L’UE est devenue plus politique au fil du temps. Dans un tel système, les signaux électoraux des États membres deviennent encore plus importants. Lorsque les électeurs choisissent à plusieurs reprises des gouvernements qui remettent en question la direction dominante de l’intégration, la bonne réponse n’est pas la panique morale ou la sanction administrative. C’est une réflexion politique. Une victoire d’Orbán obligerait donc à un changement de ton utile.
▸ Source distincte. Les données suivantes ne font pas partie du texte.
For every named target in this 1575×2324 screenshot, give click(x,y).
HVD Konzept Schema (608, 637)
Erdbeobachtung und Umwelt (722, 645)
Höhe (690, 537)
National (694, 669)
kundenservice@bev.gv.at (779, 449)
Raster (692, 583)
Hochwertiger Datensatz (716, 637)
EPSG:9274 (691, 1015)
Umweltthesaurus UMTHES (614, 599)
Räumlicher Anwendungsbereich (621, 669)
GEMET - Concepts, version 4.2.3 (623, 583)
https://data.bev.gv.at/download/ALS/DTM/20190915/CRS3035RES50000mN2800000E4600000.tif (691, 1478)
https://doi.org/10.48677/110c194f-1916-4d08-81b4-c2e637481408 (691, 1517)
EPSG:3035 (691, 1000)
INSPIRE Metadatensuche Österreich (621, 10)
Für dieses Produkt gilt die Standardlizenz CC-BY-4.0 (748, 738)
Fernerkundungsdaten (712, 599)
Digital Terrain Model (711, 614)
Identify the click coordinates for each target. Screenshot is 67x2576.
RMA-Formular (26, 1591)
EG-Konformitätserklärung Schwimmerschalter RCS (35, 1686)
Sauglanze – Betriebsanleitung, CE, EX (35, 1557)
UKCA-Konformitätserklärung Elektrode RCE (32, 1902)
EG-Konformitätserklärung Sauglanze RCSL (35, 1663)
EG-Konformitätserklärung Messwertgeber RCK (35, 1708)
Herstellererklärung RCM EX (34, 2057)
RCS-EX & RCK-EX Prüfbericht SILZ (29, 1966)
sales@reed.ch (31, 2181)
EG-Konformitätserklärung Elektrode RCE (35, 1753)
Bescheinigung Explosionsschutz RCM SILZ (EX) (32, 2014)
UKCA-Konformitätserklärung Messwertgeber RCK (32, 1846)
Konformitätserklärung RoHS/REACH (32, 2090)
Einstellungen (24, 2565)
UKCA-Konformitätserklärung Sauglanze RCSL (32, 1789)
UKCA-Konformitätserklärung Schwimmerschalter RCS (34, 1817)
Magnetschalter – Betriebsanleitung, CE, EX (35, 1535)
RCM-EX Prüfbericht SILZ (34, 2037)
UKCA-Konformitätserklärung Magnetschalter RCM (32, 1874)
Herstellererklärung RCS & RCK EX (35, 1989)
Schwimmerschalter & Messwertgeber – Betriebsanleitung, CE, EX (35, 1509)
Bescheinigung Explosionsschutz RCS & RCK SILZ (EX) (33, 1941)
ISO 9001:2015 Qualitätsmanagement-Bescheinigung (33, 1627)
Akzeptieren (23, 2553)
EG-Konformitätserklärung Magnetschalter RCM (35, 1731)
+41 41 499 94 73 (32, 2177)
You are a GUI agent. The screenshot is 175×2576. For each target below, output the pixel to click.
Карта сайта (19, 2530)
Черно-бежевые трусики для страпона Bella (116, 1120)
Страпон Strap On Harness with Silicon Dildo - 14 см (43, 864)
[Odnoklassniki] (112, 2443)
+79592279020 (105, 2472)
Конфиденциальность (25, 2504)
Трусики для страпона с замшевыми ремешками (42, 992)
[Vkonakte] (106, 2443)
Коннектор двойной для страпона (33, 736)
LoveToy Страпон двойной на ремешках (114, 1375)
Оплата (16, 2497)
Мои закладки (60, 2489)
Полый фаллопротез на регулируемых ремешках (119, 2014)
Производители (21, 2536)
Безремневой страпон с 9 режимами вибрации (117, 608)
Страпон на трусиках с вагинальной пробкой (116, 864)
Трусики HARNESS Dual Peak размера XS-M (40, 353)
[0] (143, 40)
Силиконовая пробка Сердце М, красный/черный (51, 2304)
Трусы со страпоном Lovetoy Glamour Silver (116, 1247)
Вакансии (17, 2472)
Manger « à la carte » est plus européen que d’imposer un menu à tout le monde
Trop souvent, le débat sur la Hongrie suggère que le pluralisme n’est bienvenu que dans la mesure où il devient conséquent. Pourtant, un véritable pluralisme signifie accepter que les nations puissent choisir des équilibres différents entre intégration et autonomie, règles communes et discrétion nationale. L’Europe ne devient pas plus forte en isolant des électeurs dont les choix déplaisent au modèle fédéraliste d’unification centralisée. Elle devient plus forte en prouvant que l’Union est suffisamment large pour contenir les désaccords sans les transformer en crise de légitimité.
Une Europe qui respecte les choix démocratiques de ses nations n’est pas plus faible, elle est plus légitime. Manger « à la carte » est probablement plus européen que d’imposer un menu à tout le monde.